Feedback from the channel suggests the opposite, and we remain positive on related names, specifically VRT and ETN.”

But sentiment is still fragile and the market choose to ignore the positive report. The tech sector was hit pretty hard, including digital infrastructure stocks, energy infrastructure stocks, and quantum computing stocks.

finviz.com

2. There are alternatives to the US market.

The US is no longer the no-brainer investment destination it once was, and stocks in the rest of the world are setting up to be a multi-year trade.

The US accounts for almost three quarters of the weight for the MSCI World index of developed equities, almost certainly a record high. Diversifying portfolios to have greater ex-US equity risk is crucial.

The best options will be markets that are cheaply valued, less vulnerable to foreign capital outflows, have low levels of debt, are under-owned and have undervalued currencies.

Last but not least, finding markets that are least correlated to the US is crucial. The chart below shows each individual stock-market’s correlation. The US, as well as several European markets, are highly correlated, indicating that these markets deliver little variation from global stock-market moves, for which the US is often the principal driver. European stocks are thus unlikely to offer much in the way of diversification from the US, even if they outperform. Further, if US stocks keep falling, European ones will probably do likewise, and even if they outperform on the way down they’re unlikely to do so by much.

On the other hand, markets on the left-hand side of the chart are better placed to offer global diversification. Among these are Indonesia, Hong Kong/China, Chile, Brazil, Mexico and Korea.

3. But diversification is not the only criterion for choosing how to allocate equity risk. Valuation is also key.

The US is the most richly valued of all the main EM and DM MSCI indexes in dollar terms. Some European markets, such as France and Germany are cheaper, but not compared to other countries. However, China, Korea, Indonesia and Colombia stand out as being relatively cheap.

4. Bank of America’s bull vs. bear case for S&P 500: 6500 or 5500 by year end?

In its latest technical outlook, Bank of America presented a wide range of outcomes for the S&P 500 in 2025, with year-end targets spanning from 5500 to 6500, depending on how key macro and market factors evolve.

The bear case sees growing risks that could push the index back toward 5000, with a potential year-end recovery to 5500.

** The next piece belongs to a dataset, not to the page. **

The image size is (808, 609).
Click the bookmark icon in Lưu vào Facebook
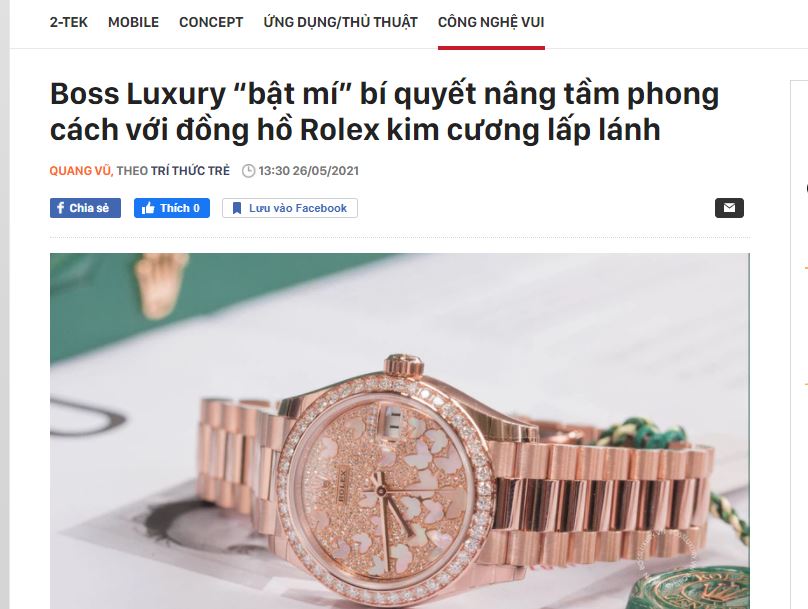pyautogui.click(x=237, y=208)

Key warning signs include a possible double top in the S&P 500, weakening breadth, and bearish divergences in Dow Theory indicators. Among the key concerns is the U.S. labor market, which BofA describes as “gradually weakening.” If the unemployment rate accelerates past 4.5%, it could trigger a “self-fulfilling ‘R’ word selloff to 5000,” Ciana warned.

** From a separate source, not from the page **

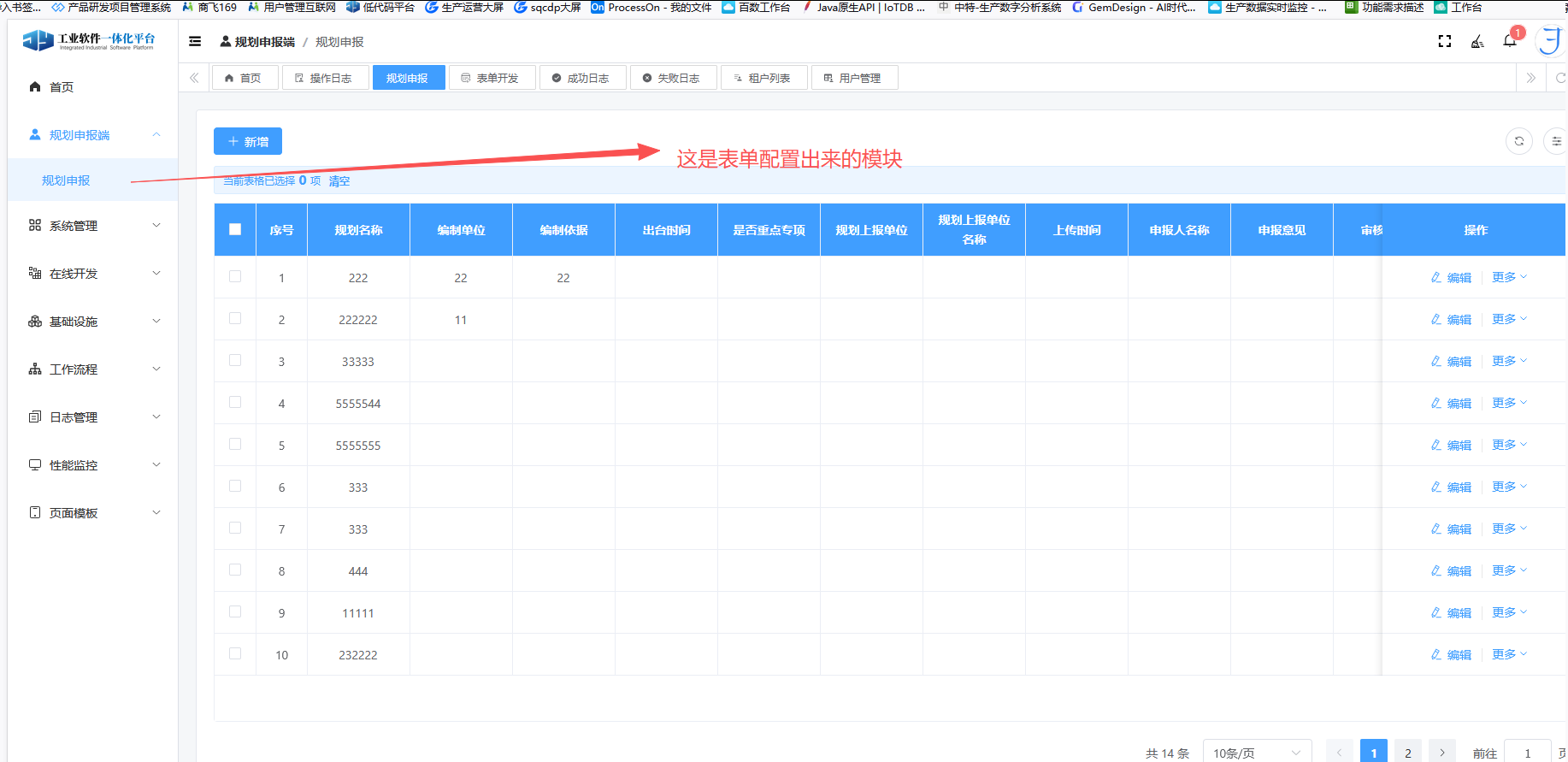Tick the checkbox for row 5

[x=235, y=444]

5. Uranium stocks have been veering toward bust mode in 2025.

Escalating trade tensions between the US and Canada, one of the world’s key producers of the nuclear fuel, are playing a major part. Lately, so are talks toward a ceasefire in Russia’s war in Ukraine, which raise the prospect of looser sanctions on Russian production of the radioactive metal and the potential for more supply.

The price of uranium is now down more than a third from early 2024, and has slumped roughly 11% this year alone.

It was just a little more than a year ago that uranium was booming after roughly a decade in the doldrums. More countries were moving to re-open nuclear reactors, and electricity demand was expected to surge with the growth of artificial intelligence and data centers. Russia’s early 2022 invasion of its neighbor only tightened supplies.

But for weeks now, the headwinds have been mounting. Investors are reluctant to bet that the stability seen in the shares in recent days will last until they get a better picture of what will happen in Ukraine. Meanwhile, questions around President Donald Trump’s tariff proposals have caused utilities to delay signing long-term purchase agreements for the metal, says John Ciampaglia at Sprott Asset Management. “They’re just blowing so much smoke at the market and nobody knows what’s what,” said Ciampaglia, CEO of the firm, which offers natural resource-focused ETFs. “It just creates so much uncertainty that it’s paralyzing people making decisions.” Investors, in the meantime, have “just stepped to the sidelines.”